Слезы душили Софию, она только кивнула, не в силах вымолвить ни слова. Она потеряла Елену, подругу и защитницу, а Константинополь утратил милость Папы. Дворец вокруг и весь Рим внезапно показались чужими и отвратительными. Что бы ни ожидало ее в Константинополе, София хотела одного: вернуться.

ГЛАВА 9

Май 1450 г.

Эдирне

Ситт-хатун сидела, скрестив ноги, среди множества подушек перед ужином, достойным султана. Полукругом стояли низенькие табуретки, на каждой — медное блюдо с горой снеди. Сперва — прикуски: жареный миндаль, курага, пряная кислая долма — завернутые в виноградные листья рис с луком, укроп и мята, вымоченные в лимонном соке. Затем закуски, основа всякой турецкой трапезы, приготовленные гаремной кухней с несравненным мастерством: прохладная простокваша, корзинка со свежими гирде — жареными хрустящими лепешками, тающими во рту; огромное блюдо вареного риса, обильно сдобренного оливковым маслом и посыпанного черным перцем.
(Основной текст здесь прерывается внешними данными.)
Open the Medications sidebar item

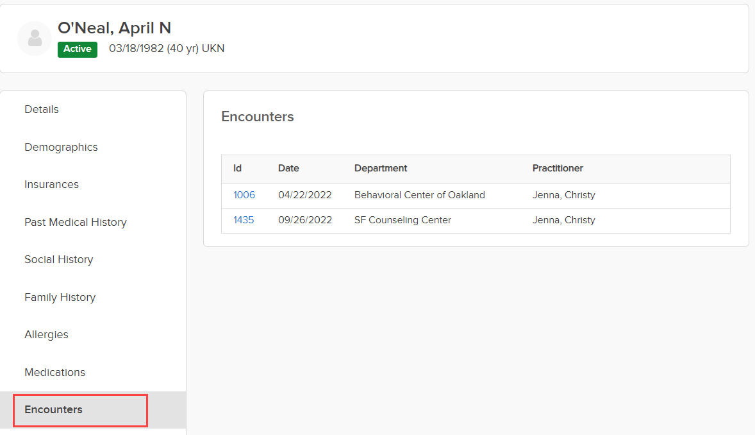pyautogui.click(x=54, y=372)
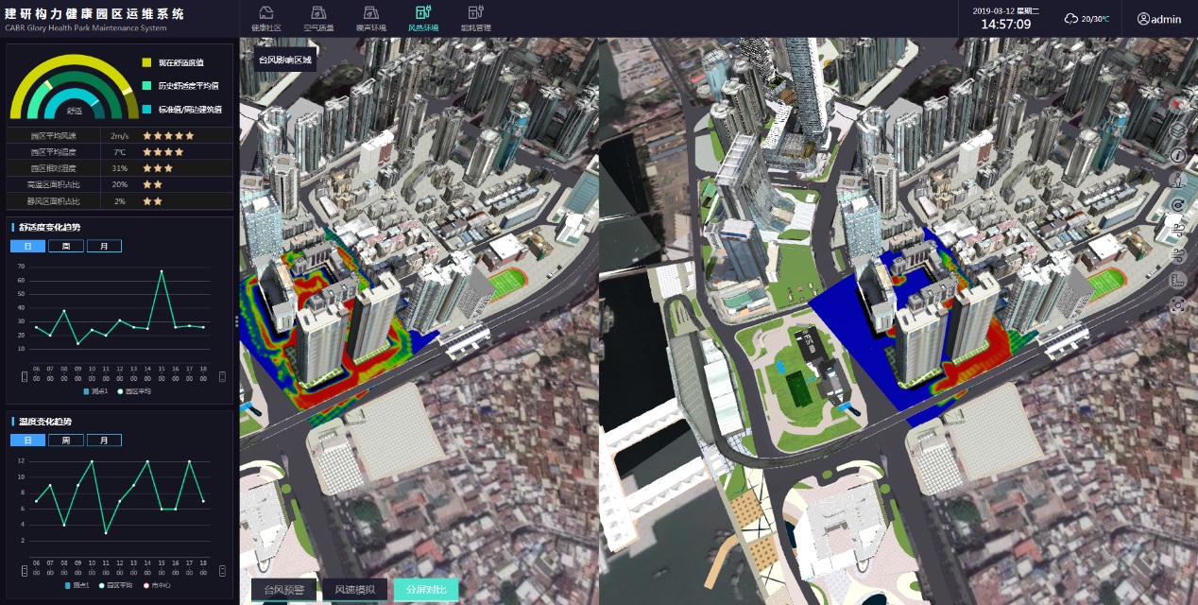Click the info icon on map toolbar
Image resolution: width=1198 pixels, height=605 pixels.
point(1177,155)
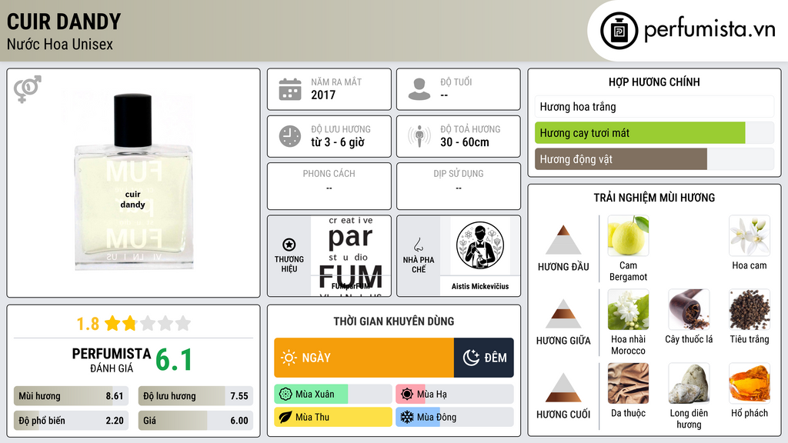Image resolution: width=788 pixels, height=443 pixels.
Task: Click the Mùi hương 8.61 rating bar
Action: 71,396
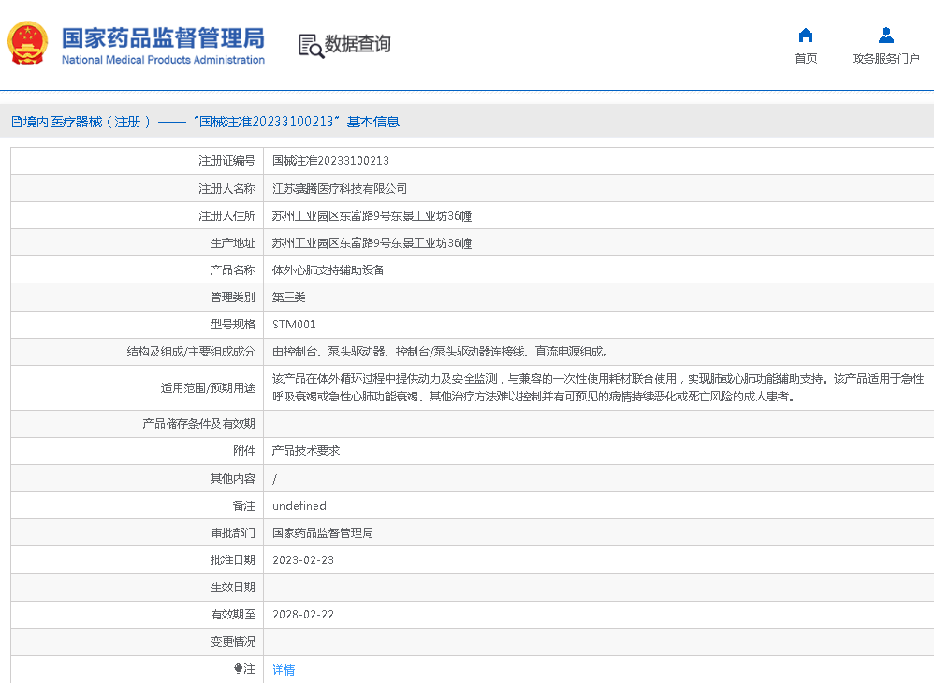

Главные блюда: цельные жареные цыплята с золотистой шкуркой и нежным мясом, прямо спадавшим с косточек, и любимец Ситт-хатун, нирбах — густой отвар рубленой баранины с морковкой, корицей, имбирем, гвоздикой и гранатовым сиропом. Запивать еду можно было прохладным айраном, подсоленным и сдобренным мятой. От множества вкуснейших запахов у нее бурчало в желудке, но Ситт-хатун не ела.